THE TASK — Return each line of the records below in which the string "agent" turns up.

Collected data entries
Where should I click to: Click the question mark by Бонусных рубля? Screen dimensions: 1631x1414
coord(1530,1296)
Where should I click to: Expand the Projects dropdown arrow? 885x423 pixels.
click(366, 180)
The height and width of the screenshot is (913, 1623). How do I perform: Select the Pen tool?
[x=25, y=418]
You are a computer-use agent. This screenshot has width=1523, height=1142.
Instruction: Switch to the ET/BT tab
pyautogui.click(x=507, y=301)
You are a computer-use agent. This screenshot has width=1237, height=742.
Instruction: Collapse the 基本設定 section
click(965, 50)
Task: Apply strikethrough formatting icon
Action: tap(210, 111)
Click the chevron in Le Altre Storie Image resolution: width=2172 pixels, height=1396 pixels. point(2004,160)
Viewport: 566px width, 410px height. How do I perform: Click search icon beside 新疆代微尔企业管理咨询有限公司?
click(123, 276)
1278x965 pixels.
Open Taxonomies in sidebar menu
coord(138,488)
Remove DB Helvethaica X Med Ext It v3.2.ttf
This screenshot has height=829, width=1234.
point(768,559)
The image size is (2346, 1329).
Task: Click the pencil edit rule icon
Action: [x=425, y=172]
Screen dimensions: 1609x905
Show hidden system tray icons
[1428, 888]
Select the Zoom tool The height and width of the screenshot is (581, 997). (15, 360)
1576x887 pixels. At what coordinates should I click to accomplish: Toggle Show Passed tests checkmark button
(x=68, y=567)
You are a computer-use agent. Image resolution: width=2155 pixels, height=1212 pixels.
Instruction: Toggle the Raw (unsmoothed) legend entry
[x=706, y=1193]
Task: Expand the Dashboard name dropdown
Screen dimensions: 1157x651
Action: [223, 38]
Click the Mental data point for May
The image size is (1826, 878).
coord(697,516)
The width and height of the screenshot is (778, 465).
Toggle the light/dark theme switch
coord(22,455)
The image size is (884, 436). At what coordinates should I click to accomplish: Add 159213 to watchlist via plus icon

ANSWER AREA —
You are a computer-use agent. This screenshot has width=1523, height=1142.
You are a computer-use agent. This screenshot has width=1237, height=742.
You are a computer-use agent. Image resolution: width=2155 pixels, height=1212 pixels.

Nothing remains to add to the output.